In return, PRR activation enhances renal synthesis of the
inflammatory molecules TNF-α (tumour necrosis factorα) and IL-1β (interleukin-1β), maintaining the vicious
pro-inflammatory pro-fibrotic circle. Taken together,
the hypothesis that the non-proteolytic activation of
prorenin by PRR could be responsible for increased RAS
activation in diabetes was tempting and blocking prorenin
binding to PRR and prorenin enzymatic activation with
HRP, claiming it to be a PRR blocker, was a logical move.

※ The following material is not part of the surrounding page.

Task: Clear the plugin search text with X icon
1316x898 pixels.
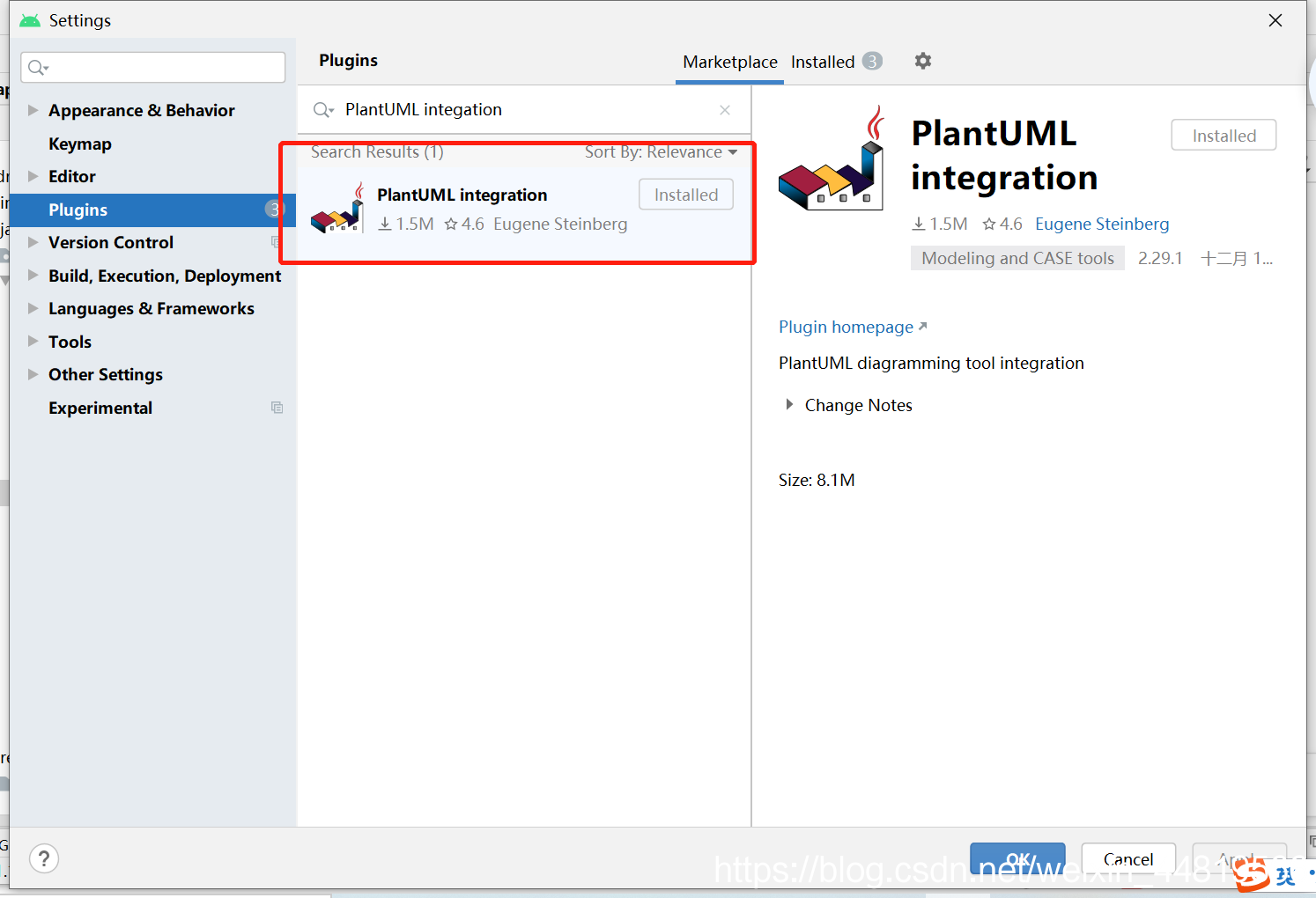Action: tap(725, 110)
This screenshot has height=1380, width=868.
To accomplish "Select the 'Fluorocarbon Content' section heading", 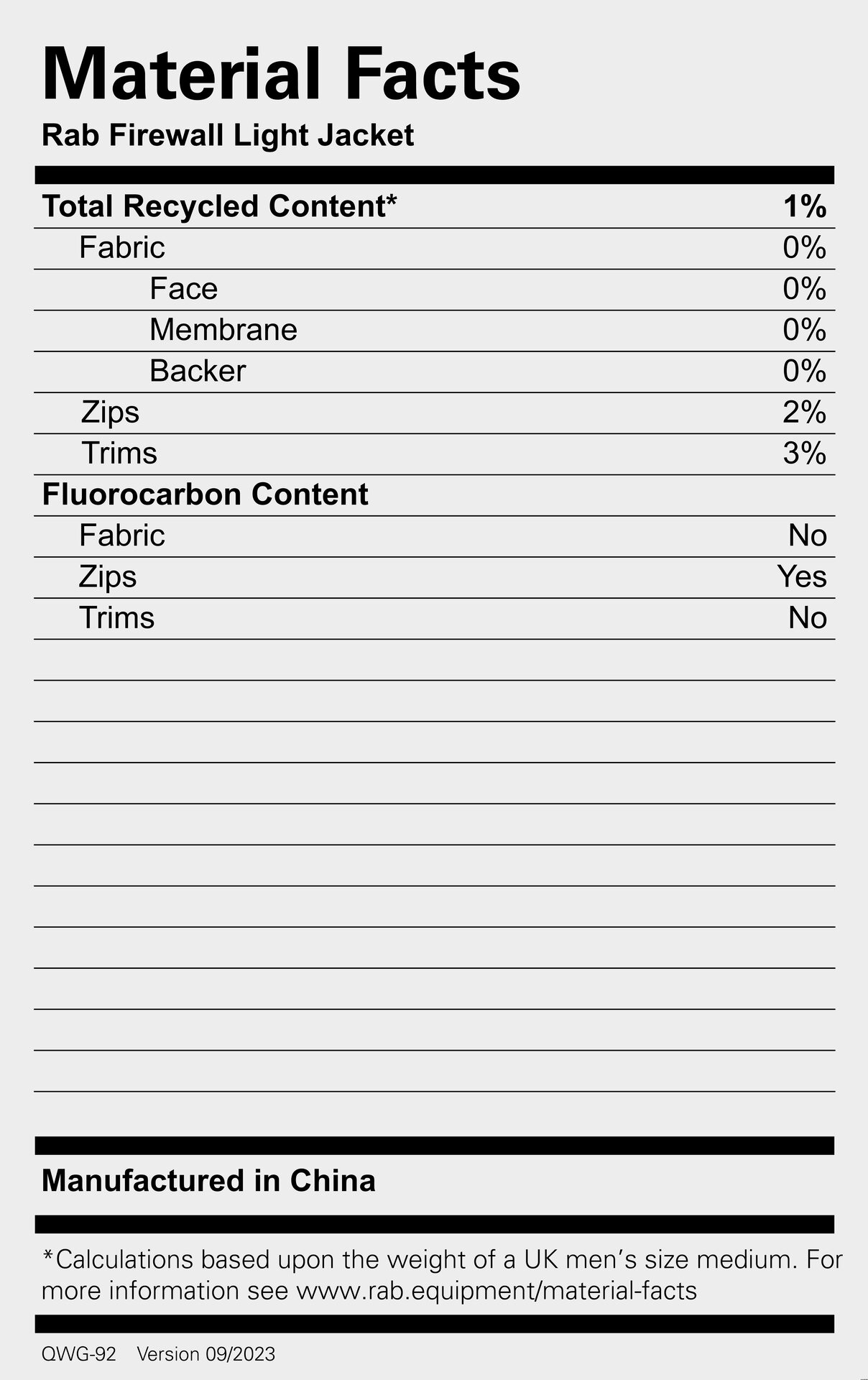I will point(205,494).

Renin, (pro)renin and receptor: an update
However, if the first results with HRP created a lot of
excitation because they identified PRR as a new valuable
therapeutical target in organ damage, alas HRP did not
meet all of the expectations as a PRR blocker as it has
since failed to show any effects in many other studies or
even had adverse effects [30]. Furthermore, its ability to
inhibit (pro)renin binding to PRR was even questioned
in vitro, and the fact that HRP cannot block prorenin
binding and ERK activation by native PRR expressed on
the surface of a cell [10,12,44,45] must definitely rule out
its name of ‘PRR blocker’.
If the non-proteolytic activation of prorenin by
PRR is important in diabetes, then increased prorenin
levels in pregnancy [46] or in patients treated with
an ACE (angiotensin-converting enzyme) inhibitor [47]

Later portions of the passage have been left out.